Let’s predict with model 1

set.seed(3068)
random = sample_n(dfWhite, 10)
predicted_model1 = predict(model1,list(pH   = random$pH,alcohol=random$alcohol,
                                fixed.acidity=random$fixed.acidity,
                                volatile.acidity=random$volatile.acidity,
                                chlorides=random$chlorides,
                                density=random$density,
                                residual.sugar=random$residual.sugar,
                                total.sulfur.dioxide=random$total.sulfur.dioxide,
                                sulphates=random$sulphates))
wine_id = c(random$id) 
Actual = c(random$quality) 
Predicted = c(round(predicted_model1))
predicted_values = data.frame(wine_id, Actual, Predicted)
predicted_values %>% 
  kbl() %>% 
  kable_styling() %>%
  row_spec(which(predicted_values$Predicted == predicted_values$Actual), bold = T, color = "white", background = "green") %>%
  row_spec(which(predicted_values$Predicted != predicted_values$Actual), bold = T, color = "white", background = "red")
wine_id Actual Predicted
6283 6 6
3692 5 4
5843 6 6
5355 6 6
4284 6 6
4533 6 6
4699 7 6
3583 8 6
2543 7 6
5977 6 7

As we can see from the table above the model (the first model) predicted the wine quality correctly (colored in green) 50% of the time in our 10 random wines.
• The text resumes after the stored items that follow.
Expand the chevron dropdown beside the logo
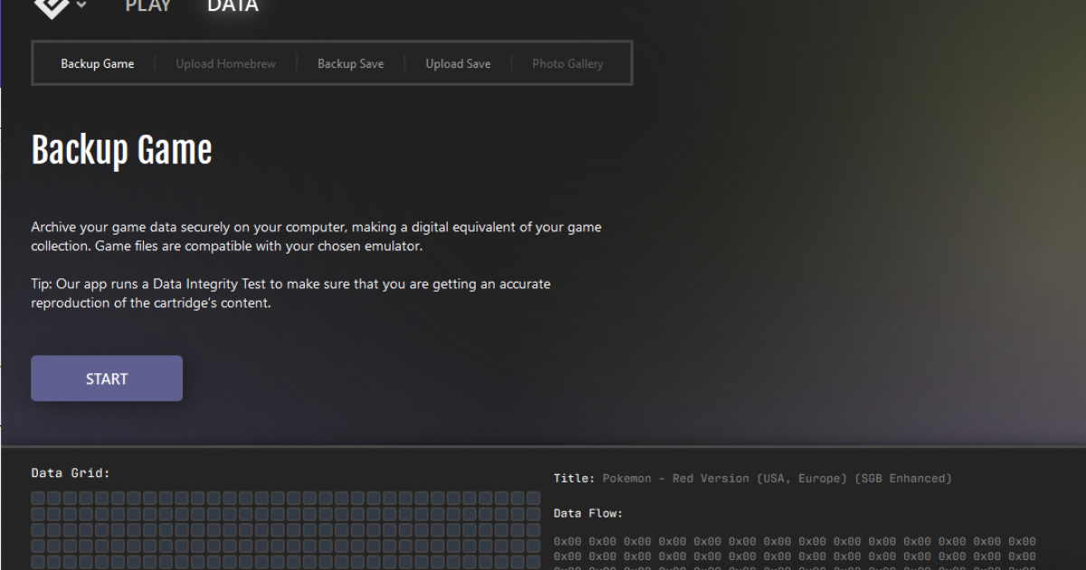The width and height of the screenshot is (1086, 570). click(x=82, y=5)
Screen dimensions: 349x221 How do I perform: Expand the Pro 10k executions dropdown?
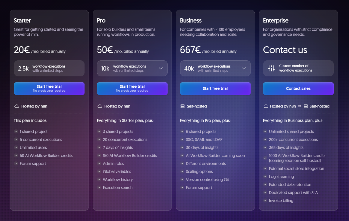pos(161,68)
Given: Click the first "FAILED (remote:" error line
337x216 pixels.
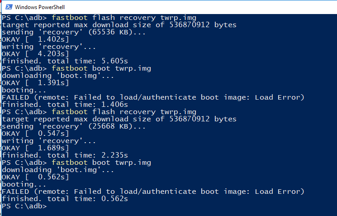Looking at the screenshot, I should [153, 97].
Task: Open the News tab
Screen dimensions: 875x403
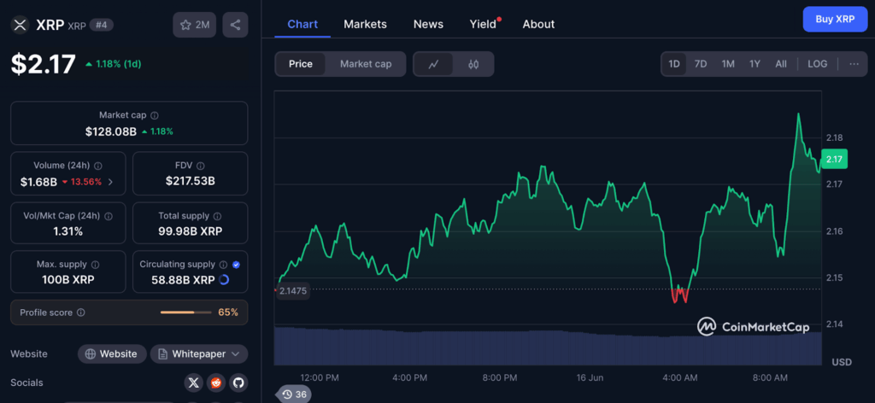Action: tap(428, 24)
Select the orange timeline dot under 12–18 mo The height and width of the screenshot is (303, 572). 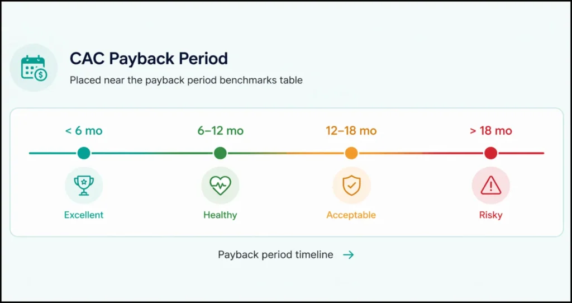coord(351,153)
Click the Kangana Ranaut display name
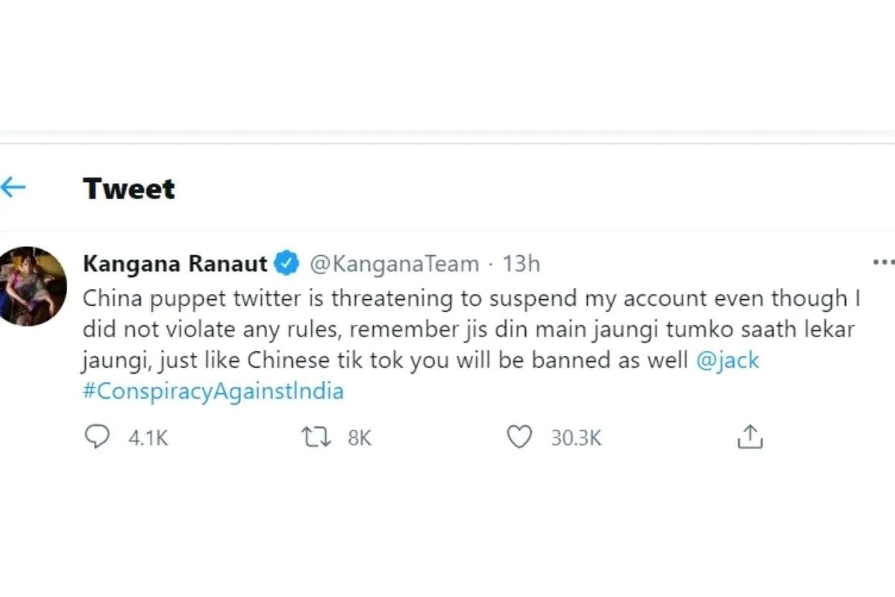The image size is (895, 597). (175, 263)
We also notice that the prediction was almost always accurate for a wine rated 6 compared to other ratings and this is due to the majority of the wines in the data set are rated at 6.

Conclution

In this analysis, we explored a data set that contains experts ratings of both white and red wines and explored the chemical compositions of each type of wine. Then we build a linear regression model to predict the wine quality rating based on the wine chemical compositions. The linear model with an R-Squared of only 0.28 was able to predict accurately 50% of the times of a random sample of 10 wines and is mostly within a 1 point difference for the rating when the prediction was wrong. This model can be improved and be more accurate if the dataset contained more wines rated on both sides of the distribution to better balance the data set as most of the wines in the data set are rated 5 or 6 the linear model will predict these values more accurately compared to 3 or 8 due to the small number of wines with these ratings in our data set.